- _Text and element pointing records_
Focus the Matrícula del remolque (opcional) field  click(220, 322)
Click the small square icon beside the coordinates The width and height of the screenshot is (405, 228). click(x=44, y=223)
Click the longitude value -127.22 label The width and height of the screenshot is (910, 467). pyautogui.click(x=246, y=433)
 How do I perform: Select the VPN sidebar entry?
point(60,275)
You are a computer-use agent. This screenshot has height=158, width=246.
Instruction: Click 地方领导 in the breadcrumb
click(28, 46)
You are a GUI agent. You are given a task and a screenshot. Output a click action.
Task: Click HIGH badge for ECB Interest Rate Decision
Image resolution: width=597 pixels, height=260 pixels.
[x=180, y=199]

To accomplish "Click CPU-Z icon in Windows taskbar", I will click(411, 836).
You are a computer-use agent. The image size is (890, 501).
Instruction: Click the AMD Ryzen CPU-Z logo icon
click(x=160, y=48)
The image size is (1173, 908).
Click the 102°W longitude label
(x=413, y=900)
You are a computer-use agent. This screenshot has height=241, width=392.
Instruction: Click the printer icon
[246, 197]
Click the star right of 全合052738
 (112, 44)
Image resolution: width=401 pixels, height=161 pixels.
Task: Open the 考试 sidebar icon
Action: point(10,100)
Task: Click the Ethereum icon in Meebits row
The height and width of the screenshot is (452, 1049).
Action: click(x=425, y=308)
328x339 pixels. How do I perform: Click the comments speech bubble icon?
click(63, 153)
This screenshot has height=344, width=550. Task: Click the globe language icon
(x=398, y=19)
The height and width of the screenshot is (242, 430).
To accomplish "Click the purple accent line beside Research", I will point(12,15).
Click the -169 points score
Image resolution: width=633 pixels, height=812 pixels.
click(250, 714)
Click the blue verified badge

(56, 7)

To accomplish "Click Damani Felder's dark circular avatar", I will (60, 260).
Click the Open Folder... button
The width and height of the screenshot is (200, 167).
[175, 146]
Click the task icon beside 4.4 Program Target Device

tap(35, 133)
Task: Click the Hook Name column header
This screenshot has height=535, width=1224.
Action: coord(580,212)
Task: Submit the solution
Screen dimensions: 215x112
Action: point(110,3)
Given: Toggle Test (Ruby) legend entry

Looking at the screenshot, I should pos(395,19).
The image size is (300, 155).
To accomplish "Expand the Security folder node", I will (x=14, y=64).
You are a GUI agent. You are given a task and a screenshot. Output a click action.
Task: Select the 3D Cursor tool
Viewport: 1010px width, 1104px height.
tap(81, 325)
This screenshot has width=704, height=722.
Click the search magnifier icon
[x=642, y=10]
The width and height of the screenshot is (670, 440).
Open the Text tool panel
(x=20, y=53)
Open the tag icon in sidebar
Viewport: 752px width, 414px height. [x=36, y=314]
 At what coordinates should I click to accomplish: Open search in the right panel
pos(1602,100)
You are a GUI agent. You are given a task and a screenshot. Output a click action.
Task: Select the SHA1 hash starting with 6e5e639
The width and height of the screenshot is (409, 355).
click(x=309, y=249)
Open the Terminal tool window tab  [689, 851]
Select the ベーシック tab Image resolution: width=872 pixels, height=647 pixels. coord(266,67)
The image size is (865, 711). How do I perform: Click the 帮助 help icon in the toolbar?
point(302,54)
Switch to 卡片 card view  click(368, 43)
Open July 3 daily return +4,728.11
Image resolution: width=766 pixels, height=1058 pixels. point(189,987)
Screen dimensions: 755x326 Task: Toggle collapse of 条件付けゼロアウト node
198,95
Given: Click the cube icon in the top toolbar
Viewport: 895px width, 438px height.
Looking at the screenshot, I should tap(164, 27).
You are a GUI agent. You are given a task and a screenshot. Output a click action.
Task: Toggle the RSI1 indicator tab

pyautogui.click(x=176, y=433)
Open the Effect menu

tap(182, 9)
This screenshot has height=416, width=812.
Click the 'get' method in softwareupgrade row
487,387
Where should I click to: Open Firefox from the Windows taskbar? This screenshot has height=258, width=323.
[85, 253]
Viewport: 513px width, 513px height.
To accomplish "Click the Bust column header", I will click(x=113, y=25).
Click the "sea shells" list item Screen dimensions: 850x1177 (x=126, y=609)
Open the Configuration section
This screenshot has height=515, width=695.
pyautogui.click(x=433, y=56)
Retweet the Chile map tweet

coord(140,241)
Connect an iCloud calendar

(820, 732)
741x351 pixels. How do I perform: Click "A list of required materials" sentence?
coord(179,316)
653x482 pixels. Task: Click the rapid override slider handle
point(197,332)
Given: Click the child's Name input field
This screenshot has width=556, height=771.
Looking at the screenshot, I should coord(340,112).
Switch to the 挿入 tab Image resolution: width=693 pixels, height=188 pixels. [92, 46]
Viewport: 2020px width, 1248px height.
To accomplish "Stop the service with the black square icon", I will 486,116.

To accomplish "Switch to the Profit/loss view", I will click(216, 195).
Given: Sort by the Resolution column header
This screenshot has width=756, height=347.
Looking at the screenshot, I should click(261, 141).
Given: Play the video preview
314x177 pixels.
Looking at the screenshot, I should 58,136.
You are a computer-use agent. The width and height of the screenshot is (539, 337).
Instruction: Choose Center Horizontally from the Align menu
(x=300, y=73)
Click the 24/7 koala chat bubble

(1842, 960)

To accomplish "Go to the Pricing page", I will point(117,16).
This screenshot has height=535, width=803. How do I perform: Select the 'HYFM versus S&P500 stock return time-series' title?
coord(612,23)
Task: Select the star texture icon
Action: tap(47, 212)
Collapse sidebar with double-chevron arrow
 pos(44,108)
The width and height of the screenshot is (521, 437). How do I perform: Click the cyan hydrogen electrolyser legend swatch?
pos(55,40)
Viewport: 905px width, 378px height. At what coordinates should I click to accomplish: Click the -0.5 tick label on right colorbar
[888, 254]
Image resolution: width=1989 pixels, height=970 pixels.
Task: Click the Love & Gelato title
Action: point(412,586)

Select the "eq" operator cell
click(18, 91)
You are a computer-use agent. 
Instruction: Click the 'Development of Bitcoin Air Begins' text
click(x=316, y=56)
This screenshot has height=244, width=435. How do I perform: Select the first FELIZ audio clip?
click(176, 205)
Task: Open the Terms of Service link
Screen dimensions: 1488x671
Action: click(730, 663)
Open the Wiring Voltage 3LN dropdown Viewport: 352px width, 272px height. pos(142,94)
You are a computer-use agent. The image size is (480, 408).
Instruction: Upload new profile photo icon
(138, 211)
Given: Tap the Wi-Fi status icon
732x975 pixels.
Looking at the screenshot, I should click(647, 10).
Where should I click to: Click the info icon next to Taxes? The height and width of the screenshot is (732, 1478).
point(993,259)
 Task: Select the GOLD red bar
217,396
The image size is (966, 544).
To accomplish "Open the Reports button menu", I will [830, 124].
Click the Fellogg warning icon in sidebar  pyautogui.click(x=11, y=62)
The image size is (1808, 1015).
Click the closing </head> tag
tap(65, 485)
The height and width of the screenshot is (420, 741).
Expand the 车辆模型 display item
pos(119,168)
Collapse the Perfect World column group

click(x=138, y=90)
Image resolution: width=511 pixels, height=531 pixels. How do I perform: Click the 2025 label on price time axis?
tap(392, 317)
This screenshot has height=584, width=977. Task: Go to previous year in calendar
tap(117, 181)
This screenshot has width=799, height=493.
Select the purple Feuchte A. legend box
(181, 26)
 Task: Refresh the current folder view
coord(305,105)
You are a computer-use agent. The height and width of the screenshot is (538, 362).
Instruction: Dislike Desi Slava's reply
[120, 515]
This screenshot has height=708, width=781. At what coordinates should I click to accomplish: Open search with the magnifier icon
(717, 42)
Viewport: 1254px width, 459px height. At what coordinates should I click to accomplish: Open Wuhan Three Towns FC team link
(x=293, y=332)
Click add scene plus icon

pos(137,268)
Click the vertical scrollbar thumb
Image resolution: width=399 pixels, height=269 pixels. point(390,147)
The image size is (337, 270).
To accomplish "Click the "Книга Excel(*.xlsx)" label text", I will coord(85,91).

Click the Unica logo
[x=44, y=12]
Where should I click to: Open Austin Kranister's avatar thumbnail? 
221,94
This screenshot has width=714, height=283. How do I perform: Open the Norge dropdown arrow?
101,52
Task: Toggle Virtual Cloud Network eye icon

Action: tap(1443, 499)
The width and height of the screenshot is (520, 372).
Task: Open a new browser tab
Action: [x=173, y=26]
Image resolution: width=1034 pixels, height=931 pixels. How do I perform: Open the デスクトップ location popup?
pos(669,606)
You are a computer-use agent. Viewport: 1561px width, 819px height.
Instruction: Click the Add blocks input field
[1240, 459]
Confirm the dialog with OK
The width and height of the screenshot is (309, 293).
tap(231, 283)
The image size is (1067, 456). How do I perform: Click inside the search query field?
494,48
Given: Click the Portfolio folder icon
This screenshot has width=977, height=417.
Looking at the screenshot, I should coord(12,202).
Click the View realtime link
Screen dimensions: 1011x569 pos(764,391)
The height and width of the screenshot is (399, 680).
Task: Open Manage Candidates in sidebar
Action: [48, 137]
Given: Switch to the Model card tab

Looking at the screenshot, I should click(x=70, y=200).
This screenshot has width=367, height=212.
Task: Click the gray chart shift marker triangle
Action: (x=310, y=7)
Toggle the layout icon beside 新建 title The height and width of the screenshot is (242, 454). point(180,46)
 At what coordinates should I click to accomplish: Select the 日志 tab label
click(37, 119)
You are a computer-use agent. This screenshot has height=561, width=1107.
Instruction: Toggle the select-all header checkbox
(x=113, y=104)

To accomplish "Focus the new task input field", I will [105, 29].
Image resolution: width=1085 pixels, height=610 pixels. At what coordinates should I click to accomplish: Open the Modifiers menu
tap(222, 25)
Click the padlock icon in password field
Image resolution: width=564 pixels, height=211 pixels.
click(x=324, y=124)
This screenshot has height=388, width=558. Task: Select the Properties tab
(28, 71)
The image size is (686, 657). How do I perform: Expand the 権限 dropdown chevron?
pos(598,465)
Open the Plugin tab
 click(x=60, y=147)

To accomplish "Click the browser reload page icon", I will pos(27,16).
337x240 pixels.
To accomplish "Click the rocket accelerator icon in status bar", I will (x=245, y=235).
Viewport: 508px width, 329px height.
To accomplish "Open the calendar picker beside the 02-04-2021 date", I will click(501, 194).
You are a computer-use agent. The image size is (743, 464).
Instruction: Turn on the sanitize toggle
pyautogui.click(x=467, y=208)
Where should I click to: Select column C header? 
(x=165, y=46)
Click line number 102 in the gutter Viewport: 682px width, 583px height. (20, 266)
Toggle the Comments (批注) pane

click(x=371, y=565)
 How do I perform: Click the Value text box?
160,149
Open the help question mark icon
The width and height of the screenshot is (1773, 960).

- _WHAT THE TASK ASKS_
Rewrite the records starting at the line containing "This screenshot has width=799, height=493." and ending at the line containing "Image resolution: width=399", replacing "icon" with "button" and leaving everything else as is.

- _OUTPUT OF THE TASK_
This screenshot has width=799, height=493.
Select the purple Feuchte A. legend box
(181, 26)
 Task: Refresh the current folder view
coord(305,105)
You are a computer-use agent. The height and width of the screenshot is (538, 362).
Instruction: Dislike Desi Slava's reply
[120, 515]
This screenshot has height=708, width=781. At what coordinates should I click to accomplish: Open search with the magnifier button
(717, 42)
Viewport: 1254px width, 459px height. At what coordinates should I click to accomplish: Open Wuhan Three Towns FC team link
(x=293, y=332)
Click add scene plus button

pos(137,268)
Click the vertical scrollbar thumb
Image resolution: width=399 pixels, height=269 pixels. point(390,147)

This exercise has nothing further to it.